◆ **WORK ITEM**
Text in the records must be reproduced exactly, and pictures must be skipped.

------ GIVEN RECORDS

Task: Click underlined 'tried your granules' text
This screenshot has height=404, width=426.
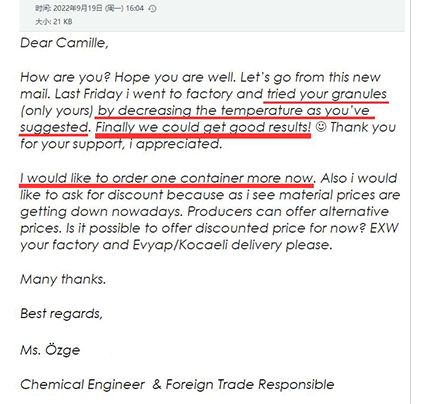Action: tap(327, 94)
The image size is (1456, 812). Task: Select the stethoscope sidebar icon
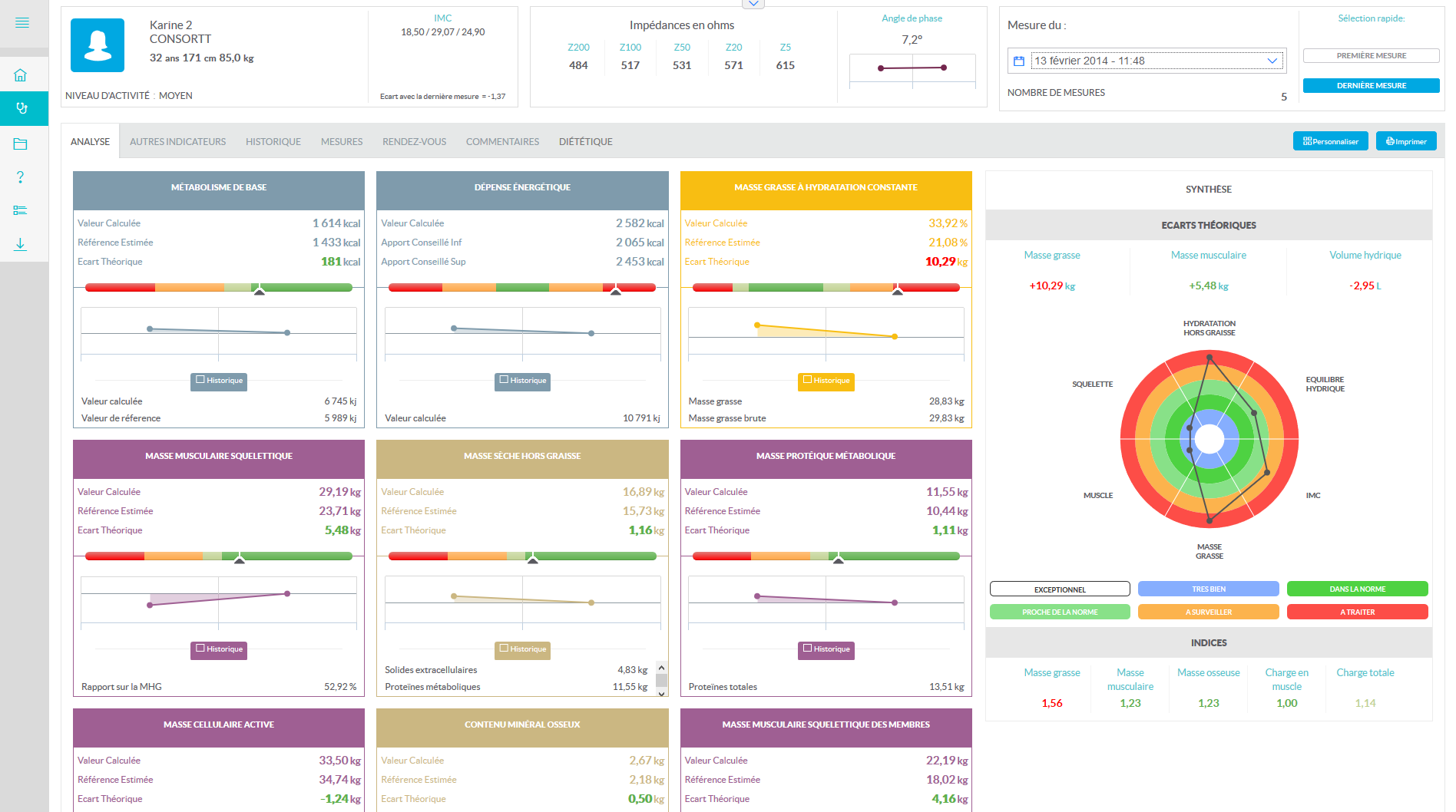pyautogui.click(x=22, y=108)
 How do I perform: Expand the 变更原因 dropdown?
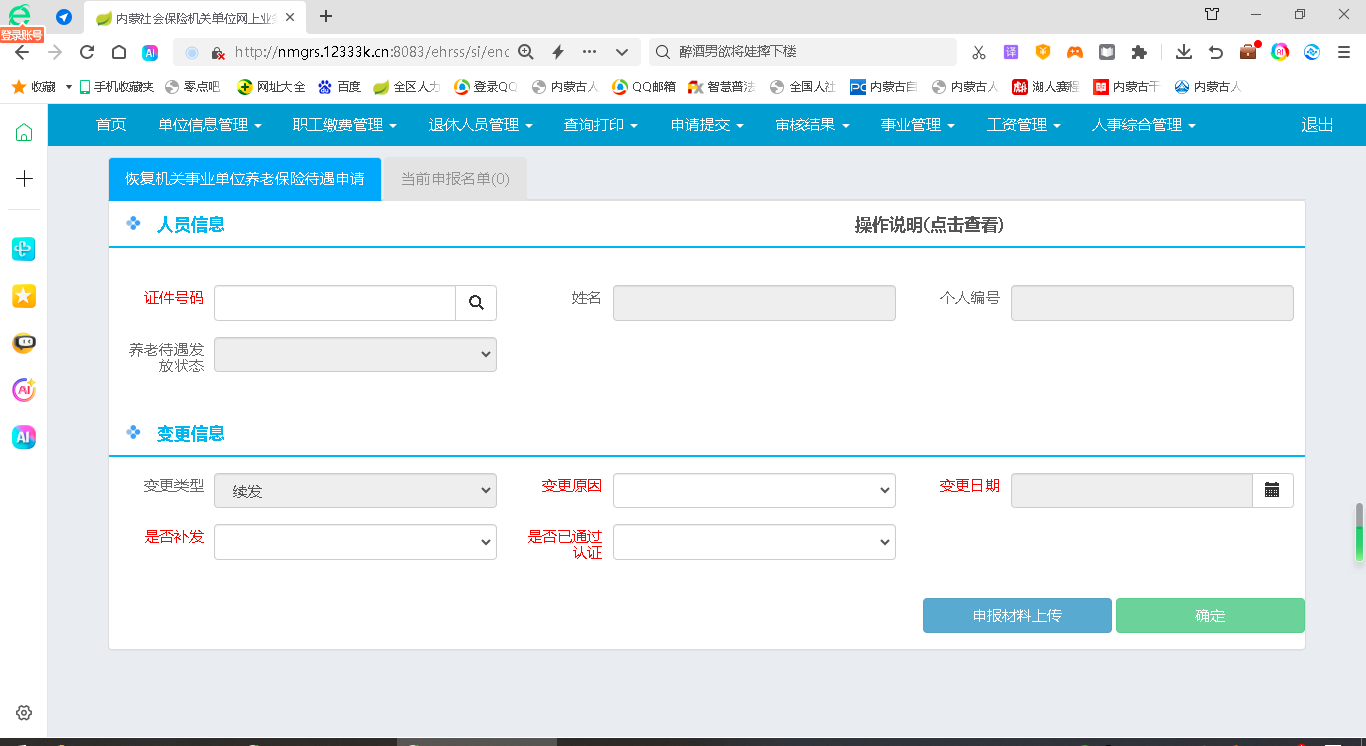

------------

◆ **ANSWER TO THE PROBLEM**
Task: Click underlined 'tried your granules' text
This screenshot has height=404, width=426.
Action: tap(327, 94)
The image size is (1456, 812). Task: Select the stethoscope sidebar icon
pyautogui.click(x=22, y=108)
 How do I perform: Expand the 变更原因 dropdown?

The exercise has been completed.